Qu’un distributeur cherche à imposer à son fournisseur les conditions commerciales qui lui conviennent fait partie des lois du marché, partout dans le monde. Mais l’affaire prend une tout autre tournure lorsque ce fournisseur a une puissance telle qu’il représente 65 % de ce marché. C’est le poids d’Amazon aux Etats-Unis dans la vente d’ebooks. Dans le secteur des livres traditionnels, il ne pèse "que" 30 %. Et dans ce domaine, il existe d’autres marchands en ligne qui peuvent encore, pour le moment, prendre le relais. C’est ce que prônaient les professionnels rassemblés en fin de semaine dernière à BookExpo America.

Cette mobilisation a été l’occasion de prises de position inattendues, notamment de la part d’écrivains qui ont bien compris qu’ils seraient à leur tour broyés si un acteur aussi puissant qu’Amazon arrivait à imposer sa loi : "Amazon veut contrôler la vente de livres, l’achat de livres et même l’édition de livres, et c’est une tragédie nationale", a ainsi déclaré James Patterson lors d’un déjeuner avec des libraires.

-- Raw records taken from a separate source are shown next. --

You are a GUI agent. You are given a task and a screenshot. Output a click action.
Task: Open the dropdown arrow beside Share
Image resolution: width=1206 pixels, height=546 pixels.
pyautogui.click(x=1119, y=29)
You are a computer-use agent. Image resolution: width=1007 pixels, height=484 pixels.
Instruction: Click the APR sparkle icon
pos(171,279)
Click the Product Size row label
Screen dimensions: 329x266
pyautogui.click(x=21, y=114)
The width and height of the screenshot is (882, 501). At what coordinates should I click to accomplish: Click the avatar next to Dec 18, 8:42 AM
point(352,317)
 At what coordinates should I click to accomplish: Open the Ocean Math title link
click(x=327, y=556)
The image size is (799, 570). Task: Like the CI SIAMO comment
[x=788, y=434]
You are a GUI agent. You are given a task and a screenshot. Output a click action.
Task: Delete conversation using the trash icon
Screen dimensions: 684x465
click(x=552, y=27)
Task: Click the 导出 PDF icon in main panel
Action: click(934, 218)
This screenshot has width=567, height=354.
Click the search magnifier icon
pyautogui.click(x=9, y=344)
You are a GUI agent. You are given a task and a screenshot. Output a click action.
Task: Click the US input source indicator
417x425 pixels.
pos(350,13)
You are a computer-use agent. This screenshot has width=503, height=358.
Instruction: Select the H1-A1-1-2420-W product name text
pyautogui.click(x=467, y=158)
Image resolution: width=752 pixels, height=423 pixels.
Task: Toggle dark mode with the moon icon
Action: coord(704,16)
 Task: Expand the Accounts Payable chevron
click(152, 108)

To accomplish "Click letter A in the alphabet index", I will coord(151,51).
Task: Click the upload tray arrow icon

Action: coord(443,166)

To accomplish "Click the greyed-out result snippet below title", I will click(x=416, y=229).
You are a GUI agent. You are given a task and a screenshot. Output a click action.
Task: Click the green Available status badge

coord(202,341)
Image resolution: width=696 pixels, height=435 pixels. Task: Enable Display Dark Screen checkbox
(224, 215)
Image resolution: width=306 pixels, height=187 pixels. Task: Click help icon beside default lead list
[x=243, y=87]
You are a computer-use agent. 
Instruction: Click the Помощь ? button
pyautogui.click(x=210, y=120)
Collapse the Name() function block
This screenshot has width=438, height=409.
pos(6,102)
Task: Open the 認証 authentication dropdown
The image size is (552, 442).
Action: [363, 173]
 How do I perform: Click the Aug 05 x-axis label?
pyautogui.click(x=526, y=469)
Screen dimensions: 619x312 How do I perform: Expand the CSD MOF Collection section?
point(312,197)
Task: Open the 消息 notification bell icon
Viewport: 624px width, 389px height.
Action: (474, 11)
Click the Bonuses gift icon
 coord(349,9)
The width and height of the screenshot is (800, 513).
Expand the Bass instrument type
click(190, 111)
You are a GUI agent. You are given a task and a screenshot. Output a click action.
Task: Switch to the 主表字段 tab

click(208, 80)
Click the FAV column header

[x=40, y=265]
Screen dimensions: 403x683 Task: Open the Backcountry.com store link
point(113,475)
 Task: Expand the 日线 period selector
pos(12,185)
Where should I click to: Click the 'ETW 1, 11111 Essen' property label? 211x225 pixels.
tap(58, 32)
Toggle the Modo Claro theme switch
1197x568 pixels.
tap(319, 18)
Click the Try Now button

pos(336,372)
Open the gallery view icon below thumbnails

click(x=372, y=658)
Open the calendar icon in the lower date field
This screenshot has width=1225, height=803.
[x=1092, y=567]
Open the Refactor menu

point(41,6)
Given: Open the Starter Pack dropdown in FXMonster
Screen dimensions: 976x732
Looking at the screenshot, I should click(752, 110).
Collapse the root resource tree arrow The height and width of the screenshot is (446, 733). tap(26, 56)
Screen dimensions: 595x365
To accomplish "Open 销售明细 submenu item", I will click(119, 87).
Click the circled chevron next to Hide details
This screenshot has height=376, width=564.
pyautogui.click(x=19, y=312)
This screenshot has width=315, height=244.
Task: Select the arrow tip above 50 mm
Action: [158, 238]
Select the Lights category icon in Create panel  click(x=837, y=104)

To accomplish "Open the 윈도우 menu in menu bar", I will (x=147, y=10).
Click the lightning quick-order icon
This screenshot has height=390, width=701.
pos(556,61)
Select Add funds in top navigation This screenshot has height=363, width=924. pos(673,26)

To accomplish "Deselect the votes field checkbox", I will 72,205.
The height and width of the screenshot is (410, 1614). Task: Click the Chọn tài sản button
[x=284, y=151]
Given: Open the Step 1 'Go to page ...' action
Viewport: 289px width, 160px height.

En France, la ministre de la Culture, Aurélie Filippetti, s’en est émue. "En empêchant des précommandes ou en allongeant les délais d’attente, Amazon empêche tout simplement des lecteurs d’avoir accès aux textes de leur choix", a-t-elle indiqué dans un communiqué, voyant dans ce conflit une nouvelle illustration du risque que représente la recherche de position dominante d’Amazon. Mais de ce côté-ci de l’Atlantique, c’est au niveau de la Commission européenne que la bataille est engagée. Celle-ci peut-elle - et veut-elle - prévenir les abus de position dominante de quelques mastodontes internationaux ?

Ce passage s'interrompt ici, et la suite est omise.